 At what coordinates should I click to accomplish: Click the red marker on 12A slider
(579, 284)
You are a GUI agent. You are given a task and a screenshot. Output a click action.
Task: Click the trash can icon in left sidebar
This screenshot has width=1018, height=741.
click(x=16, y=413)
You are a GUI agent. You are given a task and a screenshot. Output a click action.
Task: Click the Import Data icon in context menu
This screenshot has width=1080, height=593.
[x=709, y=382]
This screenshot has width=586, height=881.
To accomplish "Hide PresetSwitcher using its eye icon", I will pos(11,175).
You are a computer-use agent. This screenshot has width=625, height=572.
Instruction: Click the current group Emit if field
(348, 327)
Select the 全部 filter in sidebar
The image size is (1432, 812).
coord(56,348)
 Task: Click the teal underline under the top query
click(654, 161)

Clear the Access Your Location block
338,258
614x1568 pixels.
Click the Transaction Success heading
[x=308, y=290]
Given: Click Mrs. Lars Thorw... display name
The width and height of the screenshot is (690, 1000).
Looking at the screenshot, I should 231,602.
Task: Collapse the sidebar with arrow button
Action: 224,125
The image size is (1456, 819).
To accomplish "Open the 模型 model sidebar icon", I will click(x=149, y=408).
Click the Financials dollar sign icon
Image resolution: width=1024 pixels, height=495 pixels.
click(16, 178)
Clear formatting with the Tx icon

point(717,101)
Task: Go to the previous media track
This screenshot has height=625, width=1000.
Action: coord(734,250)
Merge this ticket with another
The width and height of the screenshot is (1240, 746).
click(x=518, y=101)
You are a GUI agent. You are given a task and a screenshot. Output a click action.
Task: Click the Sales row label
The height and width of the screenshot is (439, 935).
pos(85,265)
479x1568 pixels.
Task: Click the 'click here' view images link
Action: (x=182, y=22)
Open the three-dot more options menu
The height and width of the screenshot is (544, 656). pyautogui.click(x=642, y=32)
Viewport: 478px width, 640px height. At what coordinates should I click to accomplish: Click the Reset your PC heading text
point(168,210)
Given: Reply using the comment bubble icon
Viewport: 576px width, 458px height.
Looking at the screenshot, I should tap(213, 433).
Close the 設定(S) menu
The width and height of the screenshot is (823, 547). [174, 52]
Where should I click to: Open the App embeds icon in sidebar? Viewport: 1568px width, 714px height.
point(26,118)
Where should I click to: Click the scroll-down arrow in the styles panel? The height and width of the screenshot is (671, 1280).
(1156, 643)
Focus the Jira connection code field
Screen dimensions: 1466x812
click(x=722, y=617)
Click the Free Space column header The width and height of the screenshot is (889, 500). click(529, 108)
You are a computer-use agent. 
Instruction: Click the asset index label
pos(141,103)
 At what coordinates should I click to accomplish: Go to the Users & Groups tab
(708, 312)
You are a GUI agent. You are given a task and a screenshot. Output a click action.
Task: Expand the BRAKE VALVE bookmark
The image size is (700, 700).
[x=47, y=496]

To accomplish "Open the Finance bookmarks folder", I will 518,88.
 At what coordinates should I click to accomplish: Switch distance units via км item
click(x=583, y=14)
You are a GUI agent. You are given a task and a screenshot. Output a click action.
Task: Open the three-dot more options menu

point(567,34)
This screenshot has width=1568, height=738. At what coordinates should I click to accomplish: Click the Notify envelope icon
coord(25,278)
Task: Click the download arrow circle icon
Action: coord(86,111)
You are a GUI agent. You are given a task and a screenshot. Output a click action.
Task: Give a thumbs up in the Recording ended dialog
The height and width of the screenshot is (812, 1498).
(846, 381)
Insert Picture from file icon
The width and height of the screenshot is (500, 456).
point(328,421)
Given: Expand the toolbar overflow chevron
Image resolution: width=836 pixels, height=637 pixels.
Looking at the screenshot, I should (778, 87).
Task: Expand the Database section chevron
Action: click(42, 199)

--

PROBLEM TO WORK ON — Reproduce the material word for word, from the line that contains "Where should I click to: Click" through the end of the material.

OUTPUT OF THE EXERCISE —
Where should I click to: Click the scroll-down arrow in the styles panel? The height and width of the screenshot is (671, 1280).
(1156, 643)
Focus the Jira connection code field
Screen dimensions: 1466x812
click(x=722, y=617)
Click the Free Space column header The width and height of the screenshot is (889, 500). click(529, 108)
You are a computer-use agent. 
Instruction: Click the asset index label
pos(141,103)
 At what coordinates should I click to accomplish: Go to the Users & Groups tab
(708, 312)
You are a GUI agent. You are given a task and a screenshot. Output a click action.
Task: Expand the BRAKE VALVE bookmark
The image size is (700, 700).
[x=47, y=496]

To accomplish "Open the Finance bookmarks folder", I will 518,88.
 At what coordinates should I click to accomplish: Switch distance units via км item
click(x=583, y=14)
You are a GUI agent. You are given a task and a screenshot. Output a click action.
Task: Open the three-dot more options menu

point(567,34)
This screenshot has width=1568, height=738. At what coordinates should I click to accomplish: Click the Notify envelope icon
coord(25,278)
Task: Click the download arrow circle icon
Action: coord(86,111)
You are a GUI agent. You are given a task and a screenshot. Output a click action.
Task: Give a thumbs up in the Recording ended dialog
The height and width of the screenshot is (812, 1498).
(846, 381)
Insert Picture from file icon
The width and height of the screenshot is (500, 456).
point(328,421)
Given: Expand the toolbar overflow chevron
Image resolution: width=836 pixels, height=637 pixels.
Looking at the screenshot, I should (778, 87).
Task: Expand the Database section chevron
Action: click(42, 199)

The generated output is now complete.